Brain switches to sleep abruptly, study reveals

Researchers have discovered that the brain does not gradually fall asleep but instead undergoes a rapid transition from wakefulness to sleep in just minutes. This tipping point, identified through EEG data from over 1,000 people, challenges the long-held view of sleep onset as an incremental process. The findings could enhance understanding and treatment of sleep disorders like insomnia.

For years, scientists believed the brain eased into sleep incrementally, steadily shifting from wakefulness to rest. However, a new study led by Nir Grossman at Imperial College London upends this idea.
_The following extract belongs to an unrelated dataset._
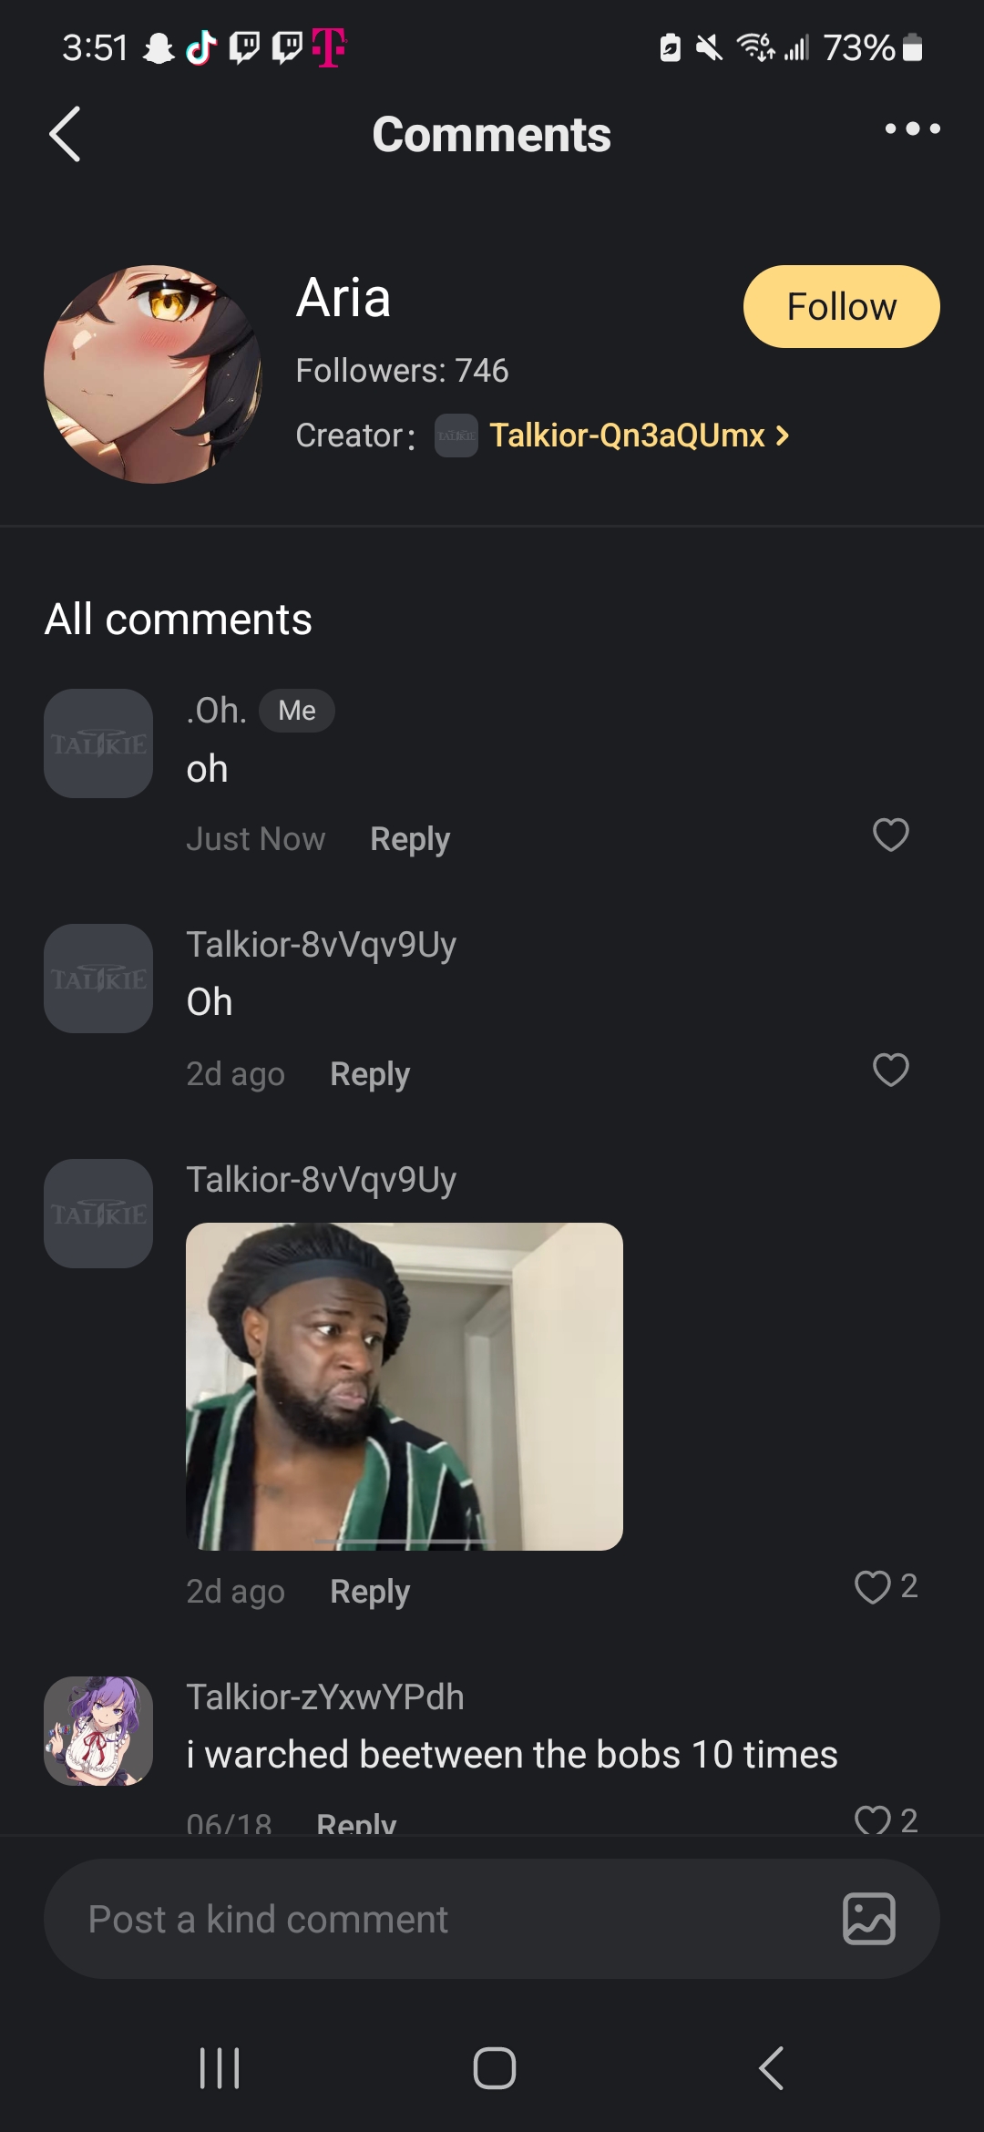This screenshot has height=2132, width=984.
Task: Like the GIF comment with 2 likes
Action: click(873, 1587)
Using electroencephalography (EEG) to record brain electrical activity, the team analyzed data from more than 1,000 individuals as they fell asleep.
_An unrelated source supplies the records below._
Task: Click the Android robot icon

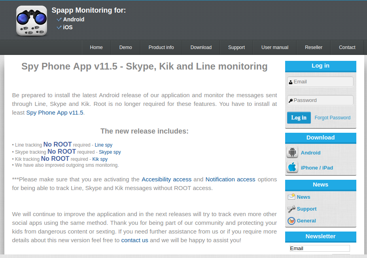Action: pos(292,153)
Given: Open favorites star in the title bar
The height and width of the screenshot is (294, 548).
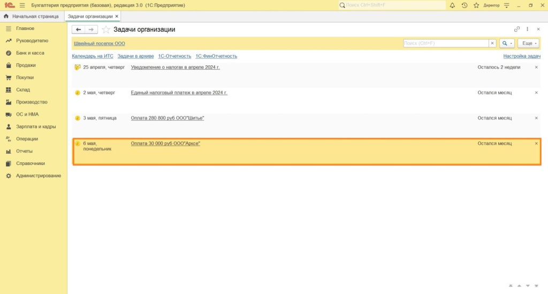Looking at the screenshot, I should [476, 5].
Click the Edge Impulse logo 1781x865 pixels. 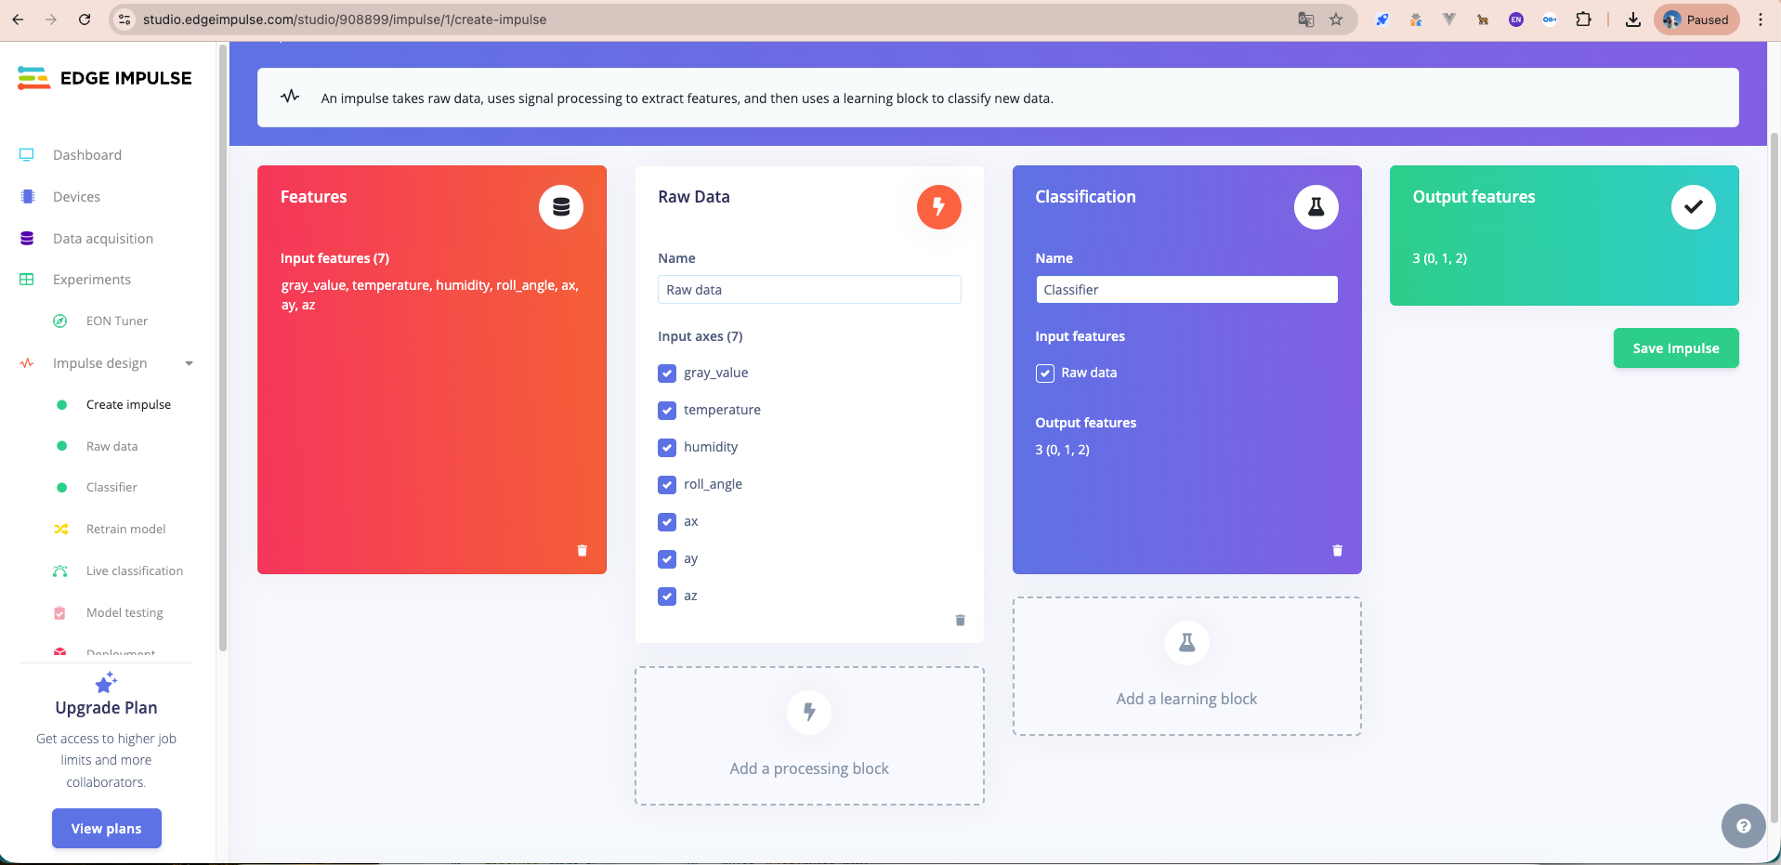tap(105, 78)
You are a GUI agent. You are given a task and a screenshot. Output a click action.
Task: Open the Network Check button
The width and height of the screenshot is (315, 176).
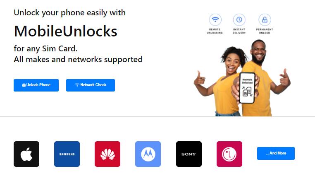click(91, 85)
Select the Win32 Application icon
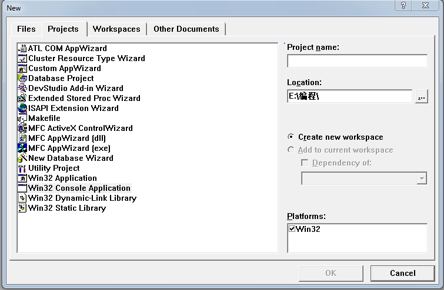This screenshot has width=444, height=290. pyautogui.click(x=23, y=178)
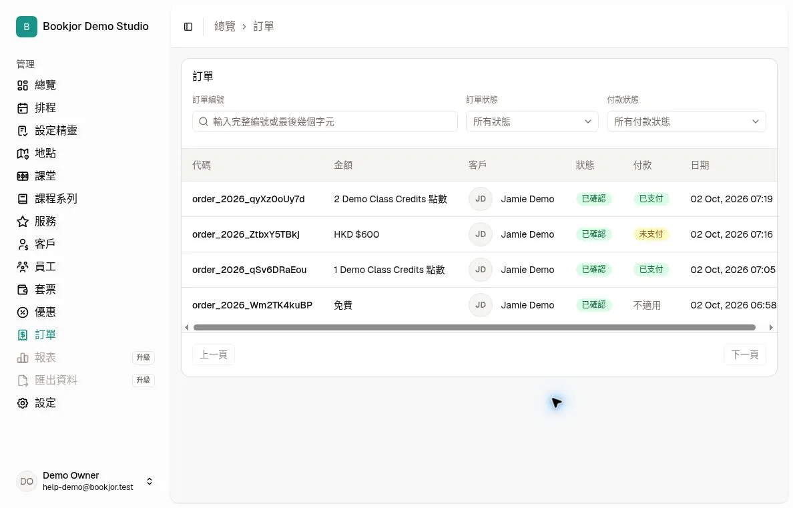Focus the 訂單編號 search field
This screenshot has width=793, height=508.
[325, 122]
The researchers modeled brain activity in an abstract mathematical space, plotting it like points on a map to track proximity to the 'sleep-onset zone'—corresponding to the second stage of non-rapid eye movement (NREM) sleep. They found that the distance from wakefulness to this zone remained stable until about 10 minutes before sleep, then plummeted abruptly in the final minutes. The critical tipping point, occurring on average 4.5 minutes before sleep, marks the irreversible switch, according to Junheng Li, also at Imperial College London. "[This] is the point of no return," he says.
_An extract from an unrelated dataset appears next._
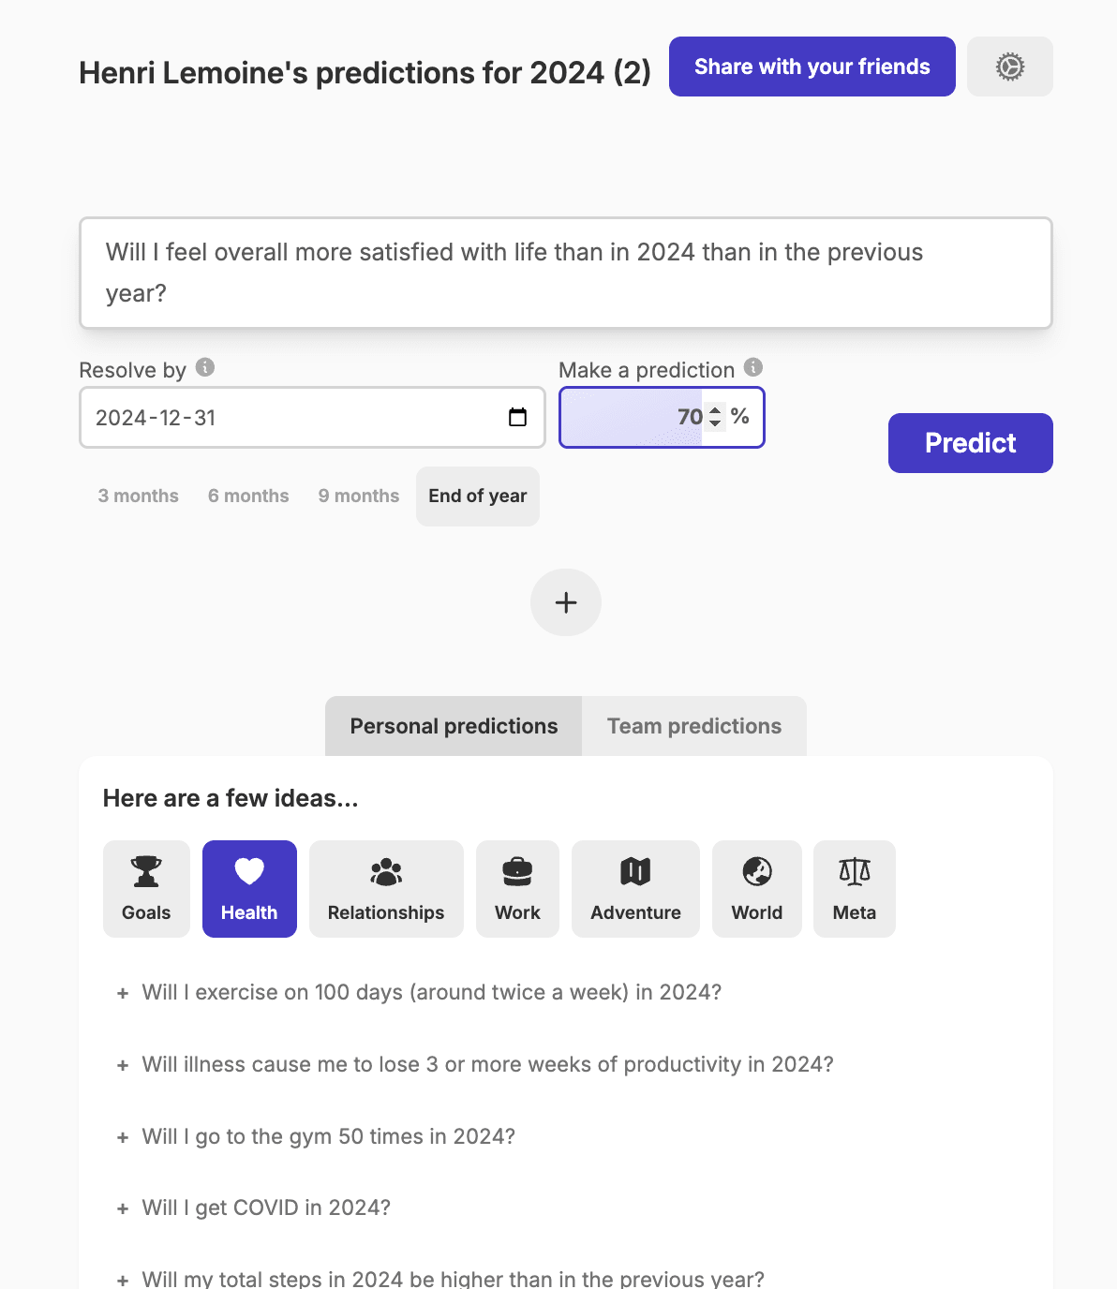Select the Adventure map category
This screenshot has width=1117, height=1289.
pyautogui.click(x=635, y=889)
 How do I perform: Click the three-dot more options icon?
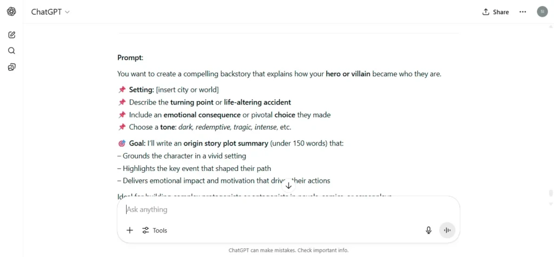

"Although sleep is so fundamental to our life, how the brain falls asleep has been a mystery," Grossman notes. The abrupt change aligns with the common sensation of 'falling' asleep. "It’s almost evidence of this sensation of falling into a different state," he adds.

In a follow-up with 36 participants monitored over a week, the model predicted sleep onset within one minute on select nights. Laura Lewis at the Massachusetts Institute of Technology comments that individuals may follow repeatable paths to sleep, though these could vary with circumstances like unfamiliar environments. While the framework does not yet reveal underlying brain mechanisms, it offers a precise tool to measure sleep proximity second by second, potentially aiding research into insomnia and new therapies.

The study appears in Nature Neuroscience (DOI: 10.1038/s41593-025-02091-1).